**DATASET ENTRIES:**
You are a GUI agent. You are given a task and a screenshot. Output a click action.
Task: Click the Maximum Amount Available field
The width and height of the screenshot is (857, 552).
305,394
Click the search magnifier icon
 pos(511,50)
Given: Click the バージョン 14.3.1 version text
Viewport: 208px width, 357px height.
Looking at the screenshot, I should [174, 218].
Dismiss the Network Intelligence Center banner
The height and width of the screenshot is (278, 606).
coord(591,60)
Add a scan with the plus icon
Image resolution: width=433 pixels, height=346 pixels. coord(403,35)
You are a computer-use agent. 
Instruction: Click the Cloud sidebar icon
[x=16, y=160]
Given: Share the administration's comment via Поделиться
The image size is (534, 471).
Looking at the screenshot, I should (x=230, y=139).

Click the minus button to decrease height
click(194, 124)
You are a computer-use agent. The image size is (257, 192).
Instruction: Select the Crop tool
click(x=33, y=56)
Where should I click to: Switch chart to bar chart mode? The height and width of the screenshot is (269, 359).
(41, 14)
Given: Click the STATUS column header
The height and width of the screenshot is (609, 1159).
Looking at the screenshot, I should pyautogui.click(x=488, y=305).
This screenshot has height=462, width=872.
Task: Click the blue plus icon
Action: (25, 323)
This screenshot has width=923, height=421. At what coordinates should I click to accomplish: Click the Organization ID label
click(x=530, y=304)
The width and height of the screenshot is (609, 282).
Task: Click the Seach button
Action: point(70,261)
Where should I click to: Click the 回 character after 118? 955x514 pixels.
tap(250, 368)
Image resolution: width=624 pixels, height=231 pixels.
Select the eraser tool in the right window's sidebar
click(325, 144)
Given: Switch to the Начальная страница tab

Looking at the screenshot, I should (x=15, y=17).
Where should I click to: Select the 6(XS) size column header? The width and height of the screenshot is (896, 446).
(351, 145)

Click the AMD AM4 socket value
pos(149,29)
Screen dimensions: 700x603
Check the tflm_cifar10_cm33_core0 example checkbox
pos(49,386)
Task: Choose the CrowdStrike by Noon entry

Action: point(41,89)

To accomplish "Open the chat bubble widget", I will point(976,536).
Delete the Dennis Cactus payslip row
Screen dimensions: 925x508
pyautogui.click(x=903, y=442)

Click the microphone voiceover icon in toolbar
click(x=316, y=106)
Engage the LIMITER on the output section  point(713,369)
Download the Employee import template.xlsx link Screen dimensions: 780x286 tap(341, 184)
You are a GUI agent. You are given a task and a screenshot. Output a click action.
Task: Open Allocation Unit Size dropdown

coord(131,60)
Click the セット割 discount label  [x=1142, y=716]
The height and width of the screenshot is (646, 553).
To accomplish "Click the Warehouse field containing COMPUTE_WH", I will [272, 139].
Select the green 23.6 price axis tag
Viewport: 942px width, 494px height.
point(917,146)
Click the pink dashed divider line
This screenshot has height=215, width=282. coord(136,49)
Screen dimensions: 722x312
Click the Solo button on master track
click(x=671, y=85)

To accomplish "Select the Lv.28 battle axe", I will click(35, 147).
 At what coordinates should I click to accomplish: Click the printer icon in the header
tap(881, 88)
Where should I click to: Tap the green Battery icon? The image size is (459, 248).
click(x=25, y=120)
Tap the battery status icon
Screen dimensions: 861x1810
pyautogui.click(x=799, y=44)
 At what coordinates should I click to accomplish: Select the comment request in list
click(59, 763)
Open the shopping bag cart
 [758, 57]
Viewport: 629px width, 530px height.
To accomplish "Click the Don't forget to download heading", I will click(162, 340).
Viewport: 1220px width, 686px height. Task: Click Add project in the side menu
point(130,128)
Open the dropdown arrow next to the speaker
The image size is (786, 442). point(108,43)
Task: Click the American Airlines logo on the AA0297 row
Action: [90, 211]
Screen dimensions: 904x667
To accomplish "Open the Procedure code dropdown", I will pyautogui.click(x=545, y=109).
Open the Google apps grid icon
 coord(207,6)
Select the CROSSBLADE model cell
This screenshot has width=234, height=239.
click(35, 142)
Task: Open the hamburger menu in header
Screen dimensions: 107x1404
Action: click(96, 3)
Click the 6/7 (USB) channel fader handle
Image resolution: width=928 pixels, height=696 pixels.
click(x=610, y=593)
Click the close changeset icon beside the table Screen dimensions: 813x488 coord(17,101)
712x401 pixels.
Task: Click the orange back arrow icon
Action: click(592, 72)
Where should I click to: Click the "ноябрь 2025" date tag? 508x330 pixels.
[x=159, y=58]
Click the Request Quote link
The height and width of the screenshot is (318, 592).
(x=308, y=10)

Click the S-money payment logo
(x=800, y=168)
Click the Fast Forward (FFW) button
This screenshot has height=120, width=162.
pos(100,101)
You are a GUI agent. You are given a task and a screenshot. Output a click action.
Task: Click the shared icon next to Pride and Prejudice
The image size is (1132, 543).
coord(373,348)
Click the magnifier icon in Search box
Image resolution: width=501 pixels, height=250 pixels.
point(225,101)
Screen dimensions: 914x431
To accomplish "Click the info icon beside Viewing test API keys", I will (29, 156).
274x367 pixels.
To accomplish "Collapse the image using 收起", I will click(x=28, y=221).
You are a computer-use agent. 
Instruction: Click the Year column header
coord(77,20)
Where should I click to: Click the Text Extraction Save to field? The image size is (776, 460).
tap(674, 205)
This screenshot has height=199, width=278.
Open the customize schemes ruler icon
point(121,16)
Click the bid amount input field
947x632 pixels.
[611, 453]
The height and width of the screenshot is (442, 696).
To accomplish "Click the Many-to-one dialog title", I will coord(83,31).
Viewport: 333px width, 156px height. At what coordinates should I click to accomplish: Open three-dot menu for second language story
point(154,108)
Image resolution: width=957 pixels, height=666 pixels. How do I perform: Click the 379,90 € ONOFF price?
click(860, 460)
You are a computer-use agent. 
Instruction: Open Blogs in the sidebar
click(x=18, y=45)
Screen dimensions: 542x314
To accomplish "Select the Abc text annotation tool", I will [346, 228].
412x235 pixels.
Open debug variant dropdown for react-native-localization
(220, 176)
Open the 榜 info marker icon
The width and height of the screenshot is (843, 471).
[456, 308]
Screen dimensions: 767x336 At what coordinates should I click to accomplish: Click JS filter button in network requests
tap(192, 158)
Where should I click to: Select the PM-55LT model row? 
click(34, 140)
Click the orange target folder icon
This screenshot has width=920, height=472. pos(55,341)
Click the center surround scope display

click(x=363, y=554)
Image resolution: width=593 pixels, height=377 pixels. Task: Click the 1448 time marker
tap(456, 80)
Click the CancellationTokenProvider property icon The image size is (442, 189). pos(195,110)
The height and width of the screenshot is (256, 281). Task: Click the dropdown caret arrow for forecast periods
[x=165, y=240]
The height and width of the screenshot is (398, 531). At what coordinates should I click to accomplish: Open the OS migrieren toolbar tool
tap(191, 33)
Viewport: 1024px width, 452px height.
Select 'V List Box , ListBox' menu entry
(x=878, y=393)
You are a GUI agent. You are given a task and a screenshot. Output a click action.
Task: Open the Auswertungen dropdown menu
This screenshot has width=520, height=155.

**PROBLEM STATEMENT:** Go through the data and retype all of it exactly.

**ANSWER:**
You are a GUI agent. You are given a task and a screenshot. Output a click action.
Task: Click the Maximum Amount Available field
The width and height of the screenshot is (857, 552).
305,394
Click the search magnifier icon
 pos(511,50)
Given: Click the バージョン 14.3.1 version text
Viewport: 208px width, 357px height.
Looking at the screenshot, I should [174, 218].
Dismiss the Network Intelligence Center banner
The height and width of the screenshot is (278, 606).
coord(591,60)
Add a scan with the plus icon
Image resolution: width=433 pixels, height=346 pixels. coord(403,35)
You are a computer-use agent. 
Instruction: Click the Cloud sidebar icon
[x=16, y=160]
Given: Share the administration's comment via Поделиться
The image size is (534, 471).
Looking at the screenshot, I should (x=230, y=139).

Click the minus button to decrease height
click(194, 124)
You are a computer-use agent. The image size is (257, 192).
Instruction: Select the Crop tool
click(x=33, y=56)
Where should I click to: Switch chart to bar chart mode? The height and width of the screenshot is (269, 359).
(41, 14)
Given: Click the STATUS column header
The height and width of the screenshot is (609, 1159).
Looking at the screenshot, I should pyautogui.click(x=488, y=305).
This screenshot has height=462, width=872.
Task: Click the blue plus icon
Action: (25, 323)
This screenshot has width=923, height=421. At what coordinates should I click to accomplish: Click the Organization ID label
click(x=530, y=304)
The width and height of the screenshot is (609, 282).
Task: Click the Seach button
Action: point(70,261)
Where should I click to: Click the 回 character after 118? 955x514 pixels.
tap(250, 368)
Image resolution: width=624 pixels, height=231 pixels.
Select the eraser tool in the right window's sidebar
click(325, 144)
Given: Switch to the Начальная страница tab

Looking at the screenshot, I should (x=15, y=17).
Where should I click to: Select the 6(XS) size column header? The width and height of the screenshot is (896, 446).
(351, 145)

Click the AMD AM4 socket value
pos(149,29)
Screen dimensions: 700x603
Check the tflm_cifar10_cm33_core0 example checkbox
pos(49,386)
Task: Choose the CrowdStrike by Noon entry

Action: point(41,89)

To accomplish "Open the chat bubble widget", I will point(976,536).
Delete the Dennis Cactus payslip row
Screen dimensions: 925x508
pyautogui.click(x=903, y=442)

Click the microphone voiceover icon in toolbar
click(x=316, y=106)
Engage the LIMITER on the output section  point(713,369)
Download the Employee import template.xlsx link Screen dimensions: 780x286 tap(341, 184)
You are a GUI agent. You are given a task and a screenshot. Output a click action.
Task: Open Allocation Unit Size dropdown

coord(131,60)
Click the セット割 discount label  [x=1142, y=716]
The height and width of the screenshot is (646, 553).
To accomplish "Click the Warehouse field containing COMPUTE_WH", I will [272, 139].
Select the green 23.6 price axis tag
Viewport: 942px width, 494px height.
point(917,146)
Click the pink dashed divider line
This screenshot has height=215, width=282. coord(136,49)
Screen dimensions: 722x312
Click the Solo button on master track
click(x=671, y=85)

To accomplish "Select the Lv.28 battle axe", I will click(35, 147).
 At what coordinates should I click to accomplish: Click the printer icon in the header
tap(881, 88)
Where should I click to: Tap the green Battery icon? The image size is (459, 248).
click(x=25, y=120)
Tap the battery status icon
Screen dimensions: 861x1810
pyautogui.click(x=799, y=44)
 At what coordinates should I click to accomplish: Select the comment request in list
click(59, 763)
Open the shopping bag cart
 [758, 57]
Viewport: 629px width, 530px height.
To accomplish "Click the Don't forget to download heading", I will click(162, 340).
Viewport: 1220px width, 686px height. Task: Click Add project in the side menu
point(130,128)
Open the dropdown arrow next to the speaker
The image size is (786, 442). point(108,43)
Task: Click the American Airlines logo on the AA0297 row
Action: [90, 211]
Screen dimensions: 904x667
To accomplish "Open the Procedure code dropdown", I will pyautogui.click(x=545, y=109).
Open the Google apps grid icon
 coord(207,6)
Select the CROSSBLADE model cell
This screenshot has width=234, height=239.
click(35, 142)
Task: Open the hamburger menu in header
Screen dimensions: 107x1404
Action: click(96, 3)
Click the 6/7 (USB) channel fader handle
Image resolution: width=928 pixels, height=696 pixels.
click(x=610, y=593)
Click the close changeset icon beside the table Screen dimensions: 813x488 coord(17,101)
712x401 pixels.
Task: Click the orange back arrow icon
Action: click(592, 72)
Where should I click to: Click the "ноябрь 2025" date tag? 508x330 pixels.
[x=159, y=58]
Click the Request Quote link
The height and width of the screenshot is (318, 592).
(x=308, y=10)

Click the S-money payment logo
(x=800, y=168)
Click the Fast Forward (FFW) button
This screenshot has height=120, width=162.
pos(100,101)
You are a GUI agent. You are given a task and a screenshot. Output a click action.
Task: Click the shared icon next to Pride and Prejudice
The image size is (1132, 543).
coord(373,348)
Click the magnifier icon in Search box
Image resolution: width=501 pixels, height=250 pixels.
point(225,101)
Screen dimensions: 914x431
To accomplish "Click the info icon beside Viewing test API keys", I will (29, 156).
274x367 pixels.
To accomplish "Collapse the image using 收起", I will click(x=28, y=221).
You are a computer-use agent. 
Instruction: Click the Year column header
coord(77,20)
Where should I click to: Click the Text Extraction Save to field? The image size is (776, 460).
tap(674, 205)
This screenshot has height=199, width=278.
Open the customize schemes ruler icon
point(121,16)
Click the bid amount input field
947x632 pixels.
[611, 453]
The height and width of the screenshot is (442, 696).
To accomplish "Click the Many-to-one dialog title", I will coord(83,31).
Viewport: 333px width, 156px height. At what coordinates should I click to accomplish: Open three-dot menu for second language story
point(154,108)
Image resolution: width=957 pixels, height=666 pixels. How do I perform: Click the 379,90 € ONOFF price?
click(860, 460)
You are a computer-use agent. 
Instruction: Open Blogs in the sidebar
click(x=18, y=45)
Screen dimensions: 542x314
To accomplish "Select the Abc text annotation tool", I will [346, 228].
412x235 pixels.
Open debug variant dropdown for react-native-localization
(220, 176)
Open the 榜 info marker icon
The width and height of the screenshot is (843, 471).
[456, 308]
Screen dimensions: 767x336 At what coordinates should I click to accomplish: Click JS filter button in network requests
tap(192, 158)
Where should I click to: Select the PM-55LT model row? 
click(34, 140)
Click the orange target folder icon
This screenshot has width=920, height=472. pos(55,341)
Click the center surround scope display

click(x=363, y=554)
Image resolution: width=593 pixels, height=377 pixels. Task: Click the 1448 time marker
tap(456, 80)
Click the CancellationTokenProvider property icon The image size is (442, 189). pos(195,110)
The height and width of the screenshot is (256, 281). Task: Click the dropdown caret arrow for forecast periods
[x=165, y=240]
The height and width of the screenshot is (398, 531). At what coordinates should I click to accomplish: Open the OS migrieren toolbar tool
tap(191, 33)
Viewport: 1024px width, 452px height.
Select 'V List Box , ListBox' menu entry
(x=878, y=393)
You are a GUI agent. You are given a task and a screenshot. Output a click action.
Task: Open the Auswertungen dropdown menu
This screenshot has width=520, height=155.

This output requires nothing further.